CORINTH, MISSISSIPPI 38834

 

 

PROXY STATEMENT

FOR

2011 ANNUAL MEETING OF STOCKHOLDERS

TO BE HELD ON JANUARY 18, 2012

 

 

This Proxy Statement is furnished in connection with the solicitation of proxies on behalf of the Board of Directors of the Corporation for use at the 2011 Annual Meeting of Stockholders to be held on January 18, 2012 for the purposes set forth in the foregoing Notice. This statement and the form of proxy are being first sent to security holders on or about December 12, 2011.

The accompanying form of proxy has been prepared at the direction of the Board of Directors and is sent to you at its request. The proxies named therein have been designated by the Board of Directors.

Stockholders who execute proxies retain the right to revoke them at any time before they are voted by attending the Annual Meeting and voting in person or by notifying the Secretary of the Corporation at 1703 Sawyer Road, Corinth, MS 38834, in writing of such revocation prior to the Annual Meeting. A proxy, when properly executed, duly returned and not so revoked, will be voted and, if it contains any specification, will be voted in accordance therewith, provided the proxy is not mutilated or otherwise received in such form or at such time as to render it unvotable. If no choice is specified, the proxy will be voted in accordance with the recommendations of the Board of Directors as stated on the proxy form and in this Proxy Statement.

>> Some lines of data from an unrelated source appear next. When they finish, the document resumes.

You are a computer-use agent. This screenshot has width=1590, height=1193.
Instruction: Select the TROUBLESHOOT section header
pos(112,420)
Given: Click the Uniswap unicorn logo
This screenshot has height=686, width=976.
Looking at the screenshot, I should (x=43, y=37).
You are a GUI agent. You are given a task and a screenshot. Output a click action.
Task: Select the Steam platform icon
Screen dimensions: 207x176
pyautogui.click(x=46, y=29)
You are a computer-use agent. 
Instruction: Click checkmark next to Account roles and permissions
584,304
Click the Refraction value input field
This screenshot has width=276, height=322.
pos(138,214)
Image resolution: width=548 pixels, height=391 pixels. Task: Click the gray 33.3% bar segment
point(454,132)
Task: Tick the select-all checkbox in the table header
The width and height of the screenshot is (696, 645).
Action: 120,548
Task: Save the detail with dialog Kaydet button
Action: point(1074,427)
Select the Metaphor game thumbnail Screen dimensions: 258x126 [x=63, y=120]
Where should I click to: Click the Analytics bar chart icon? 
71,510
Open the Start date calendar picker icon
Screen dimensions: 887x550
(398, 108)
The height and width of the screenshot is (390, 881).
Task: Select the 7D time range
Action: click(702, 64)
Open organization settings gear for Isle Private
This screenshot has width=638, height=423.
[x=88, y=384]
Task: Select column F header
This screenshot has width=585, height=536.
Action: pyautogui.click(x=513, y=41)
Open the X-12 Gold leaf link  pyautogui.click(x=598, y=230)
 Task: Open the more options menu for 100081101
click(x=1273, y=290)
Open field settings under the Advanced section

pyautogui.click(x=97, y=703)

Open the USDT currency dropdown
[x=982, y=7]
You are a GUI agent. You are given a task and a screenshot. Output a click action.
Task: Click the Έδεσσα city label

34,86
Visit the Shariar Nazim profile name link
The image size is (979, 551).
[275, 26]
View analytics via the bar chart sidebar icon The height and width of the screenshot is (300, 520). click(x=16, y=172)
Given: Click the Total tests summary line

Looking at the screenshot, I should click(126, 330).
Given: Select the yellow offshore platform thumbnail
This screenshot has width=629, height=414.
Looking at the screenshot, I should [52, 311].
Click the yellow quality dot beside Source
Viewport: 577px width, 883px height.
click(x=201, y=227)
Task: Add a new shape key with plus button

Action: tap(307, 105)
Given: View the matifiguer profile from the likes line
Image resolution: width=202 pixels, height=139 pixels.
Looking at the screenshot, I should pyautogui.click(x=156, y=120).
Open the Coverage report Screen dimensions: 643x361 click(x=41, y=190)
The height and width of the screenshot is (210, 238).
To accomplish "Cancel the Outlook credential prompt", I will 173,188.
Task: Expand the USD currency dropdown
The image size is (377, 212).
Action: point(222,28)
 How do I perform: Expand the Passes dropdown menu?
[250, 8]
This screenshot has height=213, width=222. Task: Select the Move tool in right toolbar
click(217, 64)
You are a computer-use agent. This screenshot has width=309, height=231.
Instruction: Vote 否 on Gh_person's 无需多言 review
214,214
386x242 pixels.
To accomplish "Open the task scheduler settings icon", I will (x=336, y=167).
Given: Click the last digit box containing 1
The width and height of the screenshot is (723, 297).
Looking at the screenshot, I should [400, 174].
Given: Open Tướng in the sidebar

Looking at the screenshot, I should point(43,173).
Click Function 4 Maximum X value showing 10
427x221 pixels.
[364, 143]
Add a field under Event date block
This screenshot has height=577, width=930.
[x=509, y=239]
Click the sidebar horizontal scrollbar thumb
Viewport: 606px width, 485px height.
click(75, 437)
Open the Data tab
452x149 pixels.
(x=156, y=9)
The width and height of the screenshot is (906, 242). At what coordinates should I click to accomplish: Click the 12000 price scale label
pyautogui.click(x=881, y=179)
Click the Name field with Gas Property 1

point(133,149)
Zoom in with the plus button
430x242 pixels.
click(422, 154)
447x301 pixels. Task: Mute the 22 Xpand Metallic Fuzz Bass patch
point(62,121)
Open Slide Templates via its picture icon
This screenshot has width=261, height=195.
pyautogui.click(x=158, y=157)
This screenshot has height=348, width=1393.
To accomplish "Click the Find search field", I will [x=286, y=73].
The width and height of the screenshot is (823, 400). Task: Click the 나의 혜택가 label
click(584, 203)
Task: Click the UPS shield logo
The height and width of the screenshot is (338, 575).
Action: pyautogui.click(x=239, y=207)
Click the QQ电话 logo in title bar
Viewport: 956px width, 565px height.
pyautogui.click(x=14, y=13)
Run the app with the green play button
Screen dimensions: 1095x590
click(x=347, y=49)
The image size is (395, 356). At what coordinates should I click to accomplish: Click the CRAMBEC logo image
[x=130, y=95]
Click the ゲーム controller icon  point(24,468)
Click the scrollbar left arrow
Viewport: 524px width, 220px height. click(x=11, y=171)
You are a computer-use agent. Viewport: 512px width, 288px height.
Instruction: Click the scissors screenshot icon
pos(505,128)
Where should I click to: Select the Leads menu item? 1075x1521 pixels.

The recommendations of the Board of Directors with respect to voting on each scheduled item of business at the Annual Meeting are set forth in this Proxy Statement. In summary, the Board recommends that stockholders vote:

 

   

For the election of the nominated Class III director to serve on the Corporation’s Board of Directors for a term of three years or until his/her successor is elected and qualified;

 

   

For the ratification of appointment of Horne LLP as our independent registered public accounting firm; and

 

   

Any other item of business that properly comes before the Annual Meeting, the proxy holders will vote the shares of Common Stock represented by valid proxies as recommended by the Board of Directors or, if no recommendation is given, as they may determine in their own discretion.

The proxy solicitation will be conducted by mail, except that in a limited number of instances proxies may be solicited by officers, directors and regular employees of the Corporation personally, by telephone or by facsimile. The Corporation does not presently anticipate payment of any compensation or fees of any nature to anyone for the solicitation of these proxies, except that the Corporation may pay persons holding shares in their name, or of their nominees, for the expense of sending proxies and proxy material to principals. The entire cost of solicitation will be borne by the Corporation.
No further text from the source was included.